Ricordate Papa Lucani che durante un’udienza, nell’Aula Paolo VI, recita la poesia di Trilussa sulla vecchina cieca che si offre di accompagnare il viandante? Era la fede.

Ecco, dunque, che anche Benedetto XVI in modo diverso, con altre parole ripropone l’immagine di chi smarrito e incapace di proseguire si affida a chi gli offre una mano, a chi gli indica la strada da percorrere. Dice il Papa: “Questa strada per Emmaus, sulla quale camminiamo, può divenire via di una purificazione e maturazione del nostro credere in Dio. Anche oggi possiamo entrare in colloquio con Gesù ascoltando la sua parola. Anche oggi egli spezza il pane per noi e dà se stesso come il nostro pane. Così l’incontro con Cristo risorto, che è possibile anche oggi, ci dona una fede più profonda e autentica, temprata, per così dire, attraverso il fuoco dell’evento pasquale; una fede robusta perché si nutre non di idee umane, ma della Parola di Dio e della sua presenza reale nell’Eucaristia”.

Così Emmaus, luogo non identificato; la strada, cammino per crescere; i discepoli, la delusione, la speranza. È su questi binari che si muove la vita del credente che trova in ogni luogo quell’incontro che è la chiave per costruire percorsi nuovi di crescita nella fede e nella speranza. È l’itinerario che anche Papa Wojtyla lungo tutto il suo pontificato – abbiamo ricordato proprio pochi giorni fa il terzo anniversario della sua morte – ha indicato, in modo particolare ai giovani, dicendo loro di non scegliere le scorciatoie facili, i falsi profeti, ma di percorrere la via difficile, la via della fatica che tempra e forma.

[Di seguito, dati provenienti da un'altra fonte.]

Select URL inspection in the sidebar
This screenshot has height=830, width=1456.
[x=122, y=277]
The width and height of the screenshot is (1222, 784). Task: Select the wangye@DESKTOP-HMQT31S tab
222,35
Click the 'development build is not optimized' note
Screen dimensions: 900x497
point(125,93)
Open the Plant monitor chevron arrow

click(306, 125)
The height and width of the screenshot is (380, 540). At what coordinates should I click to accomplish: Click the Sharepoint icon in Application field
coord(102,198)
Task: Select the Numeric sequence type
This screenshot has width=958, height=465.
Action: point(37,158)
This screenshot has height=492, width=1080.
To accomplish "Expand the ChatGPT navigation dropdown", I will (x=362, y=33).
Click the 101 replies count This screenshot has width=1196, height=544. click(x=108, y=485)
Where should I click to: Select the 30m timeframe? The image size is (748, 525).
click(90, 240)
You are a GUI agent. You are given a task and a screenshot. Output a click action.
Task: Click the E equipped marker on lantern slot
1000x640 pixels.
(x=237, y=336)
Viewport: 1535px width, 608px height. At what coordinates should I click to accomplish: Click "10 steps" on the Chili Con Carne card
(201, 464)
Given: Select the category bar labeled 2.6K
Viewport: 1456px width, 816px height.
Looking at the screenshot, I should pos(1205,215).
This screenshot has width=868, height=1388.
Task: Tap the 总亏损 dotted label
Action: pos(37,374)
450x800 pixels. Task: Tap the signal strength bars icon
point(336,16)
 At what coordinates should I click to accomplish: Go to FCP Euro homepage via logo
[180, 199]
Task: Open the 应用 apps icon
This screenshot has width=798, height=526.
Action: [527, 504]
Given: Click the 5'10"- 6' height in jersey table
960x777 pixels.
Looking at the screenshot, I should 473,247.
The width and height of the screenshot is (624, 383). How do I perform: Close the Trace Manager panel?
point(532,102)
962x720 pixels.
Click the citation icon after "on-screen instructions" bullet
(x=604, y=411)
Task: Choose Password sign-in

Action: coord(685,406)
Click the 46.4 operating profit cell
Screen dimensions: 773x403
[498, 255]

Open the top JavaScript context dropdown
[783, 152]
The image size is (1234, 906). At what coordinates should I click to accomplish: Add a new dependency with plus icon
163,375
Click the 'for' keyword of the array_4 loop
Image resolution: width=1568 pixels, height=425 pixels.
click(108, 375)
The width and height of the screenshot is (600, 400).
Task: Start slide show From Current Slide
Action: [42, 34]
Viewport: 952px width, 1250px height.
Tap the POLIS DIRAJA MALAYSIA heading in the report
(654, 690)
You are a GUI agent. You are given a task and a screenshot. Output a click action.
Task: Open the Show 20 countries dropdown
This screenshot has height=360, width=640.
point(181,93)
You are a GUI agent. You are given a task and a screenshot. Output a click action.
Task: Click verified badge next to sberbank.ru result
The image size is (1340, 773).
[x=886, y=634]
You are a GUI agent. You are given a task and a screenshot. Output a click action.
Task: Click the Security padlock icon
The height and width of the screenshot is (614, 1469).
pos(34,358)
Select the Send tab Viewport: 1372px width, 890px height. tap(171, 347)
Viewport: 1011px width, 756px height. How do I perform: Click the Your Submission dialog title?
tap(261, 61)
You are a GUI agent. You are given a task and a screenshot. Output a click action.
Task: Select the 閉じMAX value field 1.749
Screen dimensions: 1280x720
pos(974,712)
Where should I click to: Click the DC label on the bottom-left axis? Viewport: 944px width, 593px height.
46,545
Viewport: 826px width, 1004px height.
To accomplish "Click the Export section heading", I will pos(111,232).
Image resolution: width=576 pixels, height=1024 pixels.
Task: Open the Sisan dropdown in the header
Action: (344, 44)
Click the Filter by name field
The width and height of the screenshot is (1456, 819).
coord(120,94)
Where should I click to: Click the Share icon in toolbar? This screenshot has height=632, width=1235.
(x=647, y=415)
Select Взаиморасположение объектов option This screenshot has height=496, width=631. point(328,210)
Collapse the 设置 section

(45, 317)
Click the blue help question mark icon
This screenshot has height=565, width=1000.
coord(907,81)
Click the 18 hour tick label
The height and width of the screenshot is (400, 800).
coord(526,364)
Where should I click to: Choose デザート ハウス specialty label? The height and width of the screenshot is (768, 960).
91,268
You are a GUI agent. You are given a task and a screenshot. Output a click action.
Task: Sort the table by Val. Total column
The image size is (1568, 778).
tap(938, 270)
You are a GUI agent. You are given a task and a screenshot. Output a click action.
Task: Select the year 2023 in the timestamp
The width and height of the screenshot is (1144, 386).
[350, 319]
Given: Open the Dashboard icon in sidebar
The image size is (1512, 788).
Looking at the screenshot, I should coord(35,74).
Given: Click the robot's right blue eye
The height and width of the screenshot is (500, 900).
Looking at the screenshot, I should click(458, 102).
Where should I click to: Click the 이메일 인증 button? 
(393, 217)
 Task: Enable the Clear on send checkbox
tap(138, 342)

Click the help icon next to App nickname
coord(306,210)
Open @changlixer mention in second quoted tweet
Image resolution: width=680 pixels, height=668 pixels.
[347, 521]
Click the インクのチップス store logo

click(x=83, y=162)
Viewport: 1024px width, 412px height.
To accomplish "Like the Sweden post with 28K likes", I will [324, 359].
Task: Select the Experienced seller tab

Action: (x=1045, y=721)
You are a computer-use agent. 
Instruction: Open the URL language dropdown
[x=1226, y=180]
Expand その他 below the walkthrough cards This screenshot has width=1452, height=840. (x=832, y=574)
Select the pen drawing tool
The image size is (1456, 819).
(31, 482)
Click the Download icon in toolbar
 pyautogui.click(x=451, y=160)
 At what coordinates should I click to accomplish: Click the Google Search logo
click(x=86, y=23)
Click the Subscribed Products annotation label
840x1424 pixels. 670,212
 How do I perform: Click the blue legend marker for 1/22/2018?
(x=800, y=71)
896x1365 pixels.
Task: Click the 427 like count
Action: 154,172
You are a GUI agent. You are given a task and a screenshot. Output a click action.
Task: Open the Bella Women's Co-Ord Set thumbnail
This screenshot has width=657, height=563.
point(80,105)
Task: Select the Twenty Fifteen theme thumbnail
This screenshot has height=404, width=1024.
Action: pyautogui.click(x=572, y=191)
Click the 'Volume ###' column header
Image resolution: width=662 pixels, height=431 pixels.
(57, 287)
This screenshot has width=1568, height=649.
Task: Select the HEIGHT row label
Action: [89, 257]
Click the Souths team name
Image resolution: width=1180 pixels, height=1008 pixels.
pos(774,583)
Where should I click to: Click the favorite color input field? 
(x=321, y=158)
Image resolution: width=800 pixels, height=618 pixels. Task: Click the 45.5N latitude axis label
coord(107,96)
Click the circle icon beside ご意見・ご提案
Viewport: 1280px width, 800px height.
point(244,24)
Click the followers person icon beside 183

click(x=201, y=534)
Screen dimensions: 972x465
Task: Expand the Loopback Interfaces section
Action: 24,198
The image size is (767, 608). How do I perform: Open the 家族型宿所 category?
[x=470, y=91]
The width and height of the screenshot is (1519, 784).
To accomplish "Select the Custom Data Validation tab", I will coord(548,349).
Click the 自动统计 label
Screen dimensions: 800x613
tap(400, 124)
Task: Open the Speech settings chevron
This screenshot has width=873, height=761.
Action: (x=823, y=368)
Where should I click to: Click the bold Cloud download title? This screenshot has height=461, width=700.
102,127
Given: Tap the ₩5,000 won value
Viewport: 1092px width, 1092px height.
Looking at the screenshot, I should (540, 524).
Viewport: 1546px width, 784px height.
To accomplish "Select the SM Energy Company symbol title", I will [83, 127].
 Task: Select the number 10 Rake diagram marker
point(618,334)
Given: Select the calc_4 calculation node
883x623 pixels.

Ecco, dunque, la chiave di questo Regina Coeli nella terza domenica di Pasqua: la fede che non cerca idee umane ma si nutre della parola con la “p” maiuscola; quella Parola che nutre e alimenta.
Parole che il Papa porterà nei prossimi giorni negli Stati Uniti, un viaggio in un paese che lo vedrà parlare con il presidente Bush, rivolgersi ai leader del mondo al Palazzo di Vetro, e alla comunità ebraica di New York durante la visita alla Sinagoga; pregare, infine, nel luogo dove la follia umana ha segnato una delle pagine più buie della storia del mondo, l’attentato alle torre gemelle. Sarà sicuramente il momento più alto della visita di Papa Benedetto in America. E come non pensare che proprio queste pagine hanno bisogno di quelle parole che sono antiche e sempre nuove.